Aim of the task → Go through the listing below and return each line that includes "Collapse".

━━━━━━━━━━━━━━━━━━━━

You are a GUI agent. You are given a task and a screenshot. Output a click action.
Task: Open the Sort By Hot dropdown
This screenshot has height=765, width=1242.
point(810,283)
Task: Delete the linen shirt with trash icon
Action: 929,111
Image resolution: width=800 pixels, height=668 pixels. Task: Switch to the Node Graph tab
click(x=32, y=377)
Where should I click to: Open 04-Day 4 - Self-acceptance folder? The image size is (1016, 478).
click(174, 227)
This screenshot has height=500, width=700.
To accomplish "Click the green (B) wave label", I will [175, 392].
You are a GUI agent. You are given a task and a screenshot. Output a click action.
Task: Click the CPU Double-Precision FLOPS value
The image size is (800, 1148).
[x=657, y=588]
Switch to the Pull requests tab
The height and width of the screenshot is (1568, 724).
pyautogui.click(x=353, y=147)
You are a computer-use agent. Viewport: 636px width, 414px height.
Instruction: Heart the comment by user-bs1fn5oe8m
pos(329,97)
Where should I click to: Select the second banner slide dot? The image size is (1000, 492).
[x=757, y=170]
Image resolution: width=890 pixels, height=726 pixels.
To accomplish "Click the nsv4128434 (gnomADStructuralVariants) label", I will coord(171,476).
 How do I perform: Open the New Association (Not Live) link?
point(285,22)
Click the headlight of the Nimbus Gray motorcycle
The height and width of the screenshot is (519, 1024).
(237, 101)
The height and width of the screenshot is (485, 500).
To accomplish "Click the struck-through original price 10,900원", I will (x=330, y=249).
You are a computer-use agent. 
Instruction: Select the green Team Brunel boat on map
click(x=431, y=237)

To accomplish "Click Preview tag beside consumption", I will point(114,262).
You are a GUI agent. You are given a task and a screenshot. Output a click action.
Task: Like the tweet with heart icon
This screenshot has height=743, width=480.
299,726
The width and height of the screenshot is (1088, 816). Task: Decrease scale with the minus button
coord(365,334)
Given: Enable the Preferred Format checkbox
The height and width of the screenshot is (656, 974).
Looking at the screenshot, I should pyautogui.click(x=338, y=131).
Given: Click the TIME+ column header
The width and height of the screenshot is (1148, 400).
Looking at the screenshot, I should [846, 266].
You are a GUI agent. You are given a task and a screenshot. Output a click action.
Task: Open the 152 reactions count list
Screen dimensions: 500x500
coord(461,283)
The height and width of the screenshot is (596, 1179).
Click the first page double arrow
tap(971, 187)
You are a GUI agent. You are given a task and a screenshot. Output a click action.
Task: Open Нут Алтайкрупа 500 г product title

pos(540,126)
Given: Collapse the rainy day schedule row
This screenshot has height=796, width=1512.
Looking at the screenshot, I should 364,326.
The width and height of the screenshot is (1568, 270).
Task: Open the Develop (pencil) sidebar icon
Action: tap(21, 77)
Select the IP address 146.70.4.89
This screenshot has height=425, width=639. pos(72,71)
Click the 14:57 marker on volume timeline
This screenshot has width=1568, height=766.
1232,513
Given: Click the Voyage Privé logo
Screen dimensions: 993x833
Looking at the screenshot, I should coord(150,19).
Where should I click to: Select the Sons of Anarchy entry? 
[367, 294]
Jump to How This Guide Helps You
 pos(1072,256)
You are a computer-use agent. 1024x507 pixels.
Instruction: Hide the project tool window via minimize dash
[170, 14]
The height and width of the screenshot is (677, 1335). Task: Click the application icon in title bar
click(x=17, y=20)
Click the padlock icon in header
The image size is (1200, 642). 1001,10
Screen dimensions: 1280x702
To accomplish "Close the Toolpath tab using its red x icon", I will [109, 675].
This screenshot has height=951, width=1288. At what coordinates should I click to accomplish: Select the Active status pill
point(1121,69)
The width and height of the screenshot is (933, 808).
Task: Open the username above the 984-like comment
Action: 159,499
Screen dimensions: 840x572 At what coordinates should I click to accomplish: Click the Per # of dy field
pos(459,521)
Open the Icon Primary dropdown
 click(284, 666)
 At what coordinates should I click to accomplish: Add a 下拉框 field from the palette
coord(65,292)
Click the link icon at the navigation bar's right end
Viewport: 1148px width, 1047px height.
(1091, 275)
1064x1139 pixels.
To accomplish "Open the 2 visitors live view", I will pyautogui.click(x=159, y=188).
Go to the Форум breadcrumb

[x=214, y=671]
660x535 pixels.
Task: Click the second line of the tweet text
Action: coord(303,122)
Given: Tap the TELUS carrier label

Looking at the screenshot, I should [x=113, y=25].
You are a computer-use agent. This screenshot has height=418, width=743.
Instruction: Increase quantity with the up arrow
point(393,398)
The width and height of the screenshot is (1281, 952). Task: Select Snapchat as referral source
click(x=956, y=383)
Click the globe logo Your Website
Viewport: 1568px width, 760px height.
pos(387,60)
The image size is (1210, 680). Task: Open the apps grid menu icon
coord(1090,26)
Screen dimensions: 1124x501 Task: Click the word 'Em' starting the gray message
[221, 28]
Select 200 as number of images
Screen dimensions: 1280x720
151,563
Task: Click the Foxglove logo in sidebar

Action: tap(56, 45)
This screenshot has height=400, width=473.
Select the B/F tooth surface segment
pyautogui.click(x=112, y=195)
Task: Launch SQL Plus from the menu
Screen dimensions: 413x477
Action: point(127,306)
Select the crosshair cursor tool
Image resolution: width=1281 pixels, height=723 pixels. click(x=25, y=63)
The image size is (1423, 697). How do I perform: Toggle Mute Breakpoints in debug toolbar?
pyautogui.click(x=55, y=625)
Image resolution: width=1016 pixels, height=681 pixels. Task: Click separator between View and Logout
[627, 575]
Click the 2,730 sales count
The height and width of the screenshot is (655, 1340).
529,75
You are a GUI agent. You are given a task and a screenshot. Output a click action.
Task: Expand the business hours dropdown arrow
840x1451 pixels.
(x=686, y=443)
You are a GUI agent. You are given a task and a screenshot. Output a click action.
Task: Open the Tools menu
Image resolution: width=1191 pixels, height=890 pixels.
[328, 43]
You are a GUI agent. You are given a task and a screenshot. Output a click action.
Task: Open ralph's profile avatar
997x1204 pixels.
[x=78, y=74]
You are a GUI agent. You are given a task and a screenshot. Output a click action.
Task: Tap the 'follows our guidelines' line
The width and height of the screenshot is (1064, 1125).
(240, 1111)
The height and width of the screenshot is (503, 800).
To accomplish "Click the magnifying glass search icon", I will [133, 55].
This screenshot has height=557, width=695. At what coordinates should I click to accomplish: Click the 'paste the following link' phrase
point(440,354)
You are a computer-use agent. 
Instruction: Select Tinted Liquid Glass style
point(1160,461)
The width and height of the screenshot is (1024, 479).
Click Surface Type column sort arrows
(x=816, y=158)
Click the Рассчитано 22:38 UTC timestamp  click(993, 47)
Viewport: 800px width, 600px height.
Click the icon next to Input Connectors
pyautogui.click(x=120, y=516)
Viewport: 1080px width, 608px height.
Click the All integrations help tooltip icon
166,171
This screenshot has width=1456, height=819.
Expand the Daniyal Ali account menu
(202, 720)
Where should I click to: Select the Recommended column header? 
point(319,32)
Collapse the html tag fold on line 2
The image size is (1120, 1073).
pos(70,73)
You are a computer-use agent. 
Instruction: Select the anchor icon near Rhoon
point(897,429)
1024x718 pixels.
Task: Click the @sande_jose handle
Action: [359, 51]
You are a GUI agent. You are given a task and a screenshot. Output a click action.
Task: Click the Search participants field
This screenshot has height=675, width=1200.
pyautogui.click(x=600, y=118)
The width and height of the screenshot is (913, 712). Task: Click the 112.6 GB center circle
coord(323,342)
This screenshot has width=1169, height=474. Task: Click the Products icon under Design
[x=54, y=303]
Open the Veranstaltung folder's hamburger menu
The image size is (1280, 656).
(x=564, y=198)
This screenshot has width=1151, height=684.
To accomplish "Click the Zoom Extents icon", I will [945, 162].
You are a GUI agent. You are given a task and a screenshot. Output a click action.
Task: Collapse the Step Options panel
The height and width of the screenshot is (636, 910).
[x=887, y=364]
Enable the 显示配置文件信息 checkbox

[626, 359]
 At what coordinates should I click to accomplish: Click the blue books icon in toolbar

━━━━━━━━━━━━━━━━━━━━

Result of this exercise →
Given: Collapse the rainy day schedule row
Collapse the html tag fold on line 2
Task: Collapse the Step Options panel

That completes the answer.